**Recorded information**:
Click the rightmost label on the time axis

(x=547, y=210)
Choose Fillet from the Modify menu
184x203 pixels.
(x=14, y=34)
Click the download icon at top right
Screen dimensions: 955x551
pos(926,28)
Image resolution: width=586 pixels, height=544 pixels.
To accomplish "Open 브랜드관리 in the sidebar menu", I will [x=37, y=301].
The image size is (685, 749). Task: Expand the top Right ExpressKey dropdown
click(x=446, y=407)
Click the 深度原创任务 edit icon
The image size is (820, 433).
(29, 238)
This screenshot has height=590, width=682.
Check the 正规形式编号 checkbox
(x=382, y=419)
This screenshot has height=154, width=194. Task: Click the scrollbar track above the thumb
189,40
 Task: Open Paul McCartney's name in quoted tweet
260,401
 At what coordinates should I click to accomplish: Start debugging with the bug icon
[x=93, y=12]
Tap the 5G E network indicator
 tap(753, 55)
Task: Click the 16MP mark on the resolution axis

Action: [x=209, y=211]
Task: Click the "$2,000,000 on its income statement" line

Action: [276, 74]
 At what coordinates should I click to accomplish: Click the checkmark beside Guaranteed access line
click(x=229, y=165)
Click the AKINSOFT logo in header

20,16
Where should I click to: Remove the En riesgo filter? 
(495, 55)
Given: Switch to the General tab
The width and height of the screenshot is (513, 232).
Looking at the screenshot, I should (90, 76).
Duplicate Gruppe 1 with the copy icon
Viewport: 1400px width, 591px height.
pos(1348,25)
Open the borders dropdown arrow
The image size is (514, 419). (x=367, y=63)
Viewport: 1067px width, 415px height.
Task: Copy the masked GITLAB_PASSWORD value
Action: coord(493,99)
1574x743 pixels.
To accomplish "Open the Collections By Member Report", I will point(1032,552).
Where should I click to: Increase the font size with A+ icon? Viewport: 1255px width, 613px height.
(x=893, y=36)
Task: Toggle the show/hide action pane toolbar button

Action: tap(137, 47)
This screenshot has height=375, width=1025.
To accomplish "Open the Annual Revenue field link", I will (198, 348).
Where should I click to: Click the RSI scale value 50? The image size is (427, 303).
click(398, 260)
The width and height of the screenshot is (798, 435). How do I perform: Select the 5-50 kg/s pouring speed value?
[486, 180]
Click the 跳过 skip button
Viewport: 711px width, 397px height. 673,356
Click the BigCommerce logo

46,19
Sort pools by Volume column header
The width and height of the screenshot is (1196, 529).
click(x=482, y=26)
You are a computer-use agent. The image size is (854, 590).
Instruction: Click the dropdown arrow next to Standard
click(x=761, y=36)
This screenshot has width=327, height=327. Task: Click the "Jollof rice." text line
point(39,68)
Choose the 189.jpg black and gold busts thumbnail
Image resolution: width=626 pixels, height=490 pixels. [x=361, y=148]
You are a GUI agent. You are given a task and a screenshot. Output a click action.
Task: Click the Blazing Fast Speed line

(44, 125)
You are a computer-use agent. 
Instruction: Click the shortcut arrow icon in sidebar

**Your goal**:
The required answer is each line of the data in which the word "computer" appears.

**Solved exercise**:
You are a computer-use agent. The image size is (854, 590).
You are a computer-use agent. 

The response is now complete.